George Walford: The New Janolatry

We have just closed down our Research Department, firing the staff, selling the buildings and disposing of all the computers and other equipment. Drastic, certainly, but there was no alternative; only last week did they bring us news of Jane Jacobs’ The Culture of Cities, published by Jonathan Cape in 1970.

It has long been an unquestioned dogma (we have been no more critical of it than anybody else) that agriculture developed out of hunting and gathering, producing a surplus which made cities possible. Jane Jacobs had the insight and initiative to question this. She asked anthropologists and archaeologists how they knew agriculture came before cities; when they got their breath back they answered that the economists had proved it. Asking the economists, she was told the anthropologists and archeologists had decided it.

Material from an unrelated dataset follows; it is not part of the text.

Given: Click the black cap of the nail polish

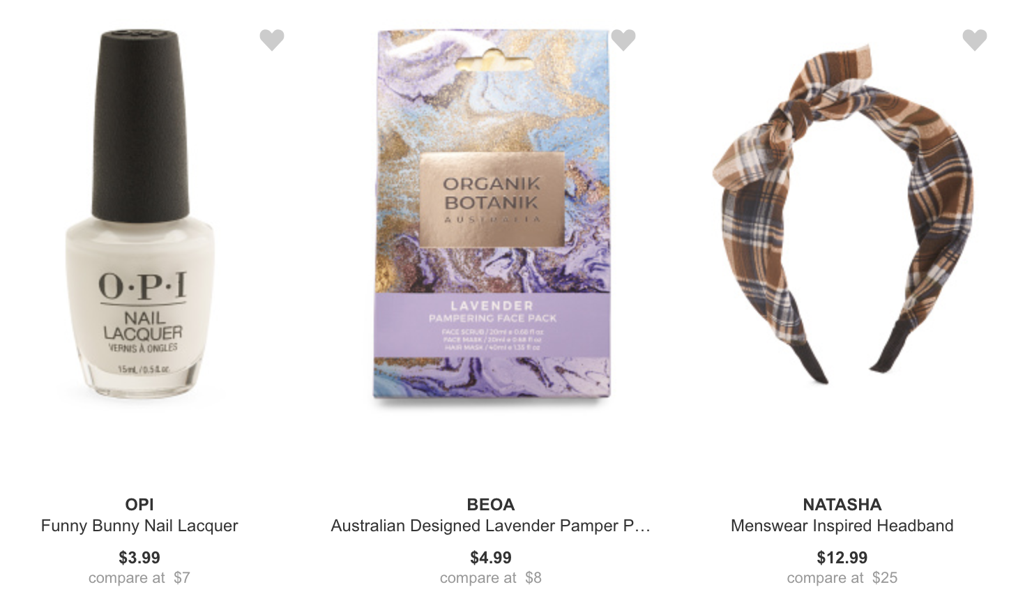Looking at the screenshot, I should (141, 123).
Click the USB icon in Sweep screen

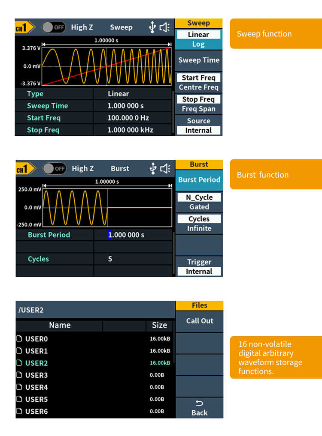[x=152, y=27]
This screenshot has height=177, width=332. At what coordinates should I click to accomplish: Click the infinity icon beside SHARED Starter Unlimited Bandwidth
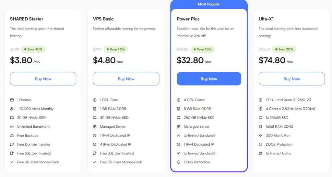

She makes out a startlingly good case for holding that cities arose among the hunter-gatherers as trading centres, agriculture originating there and being transplanted to the countryside.

She posits a settled tribe who had become go-betweens in the barter between a group controlling supplies of obsidian (the tool-steel of its time) and the hunter-gatherers of the surrounding area. (There is good evidence, for example in [Flood’s] Archeology of the Dream Time, that some hunter-gatherers did engage in barter). These took the materials they wanted to trade to the settlement, New Obsidian, whose occupants preferred imperishable foods, meaning, under the conditions of the time, seeds and live animals.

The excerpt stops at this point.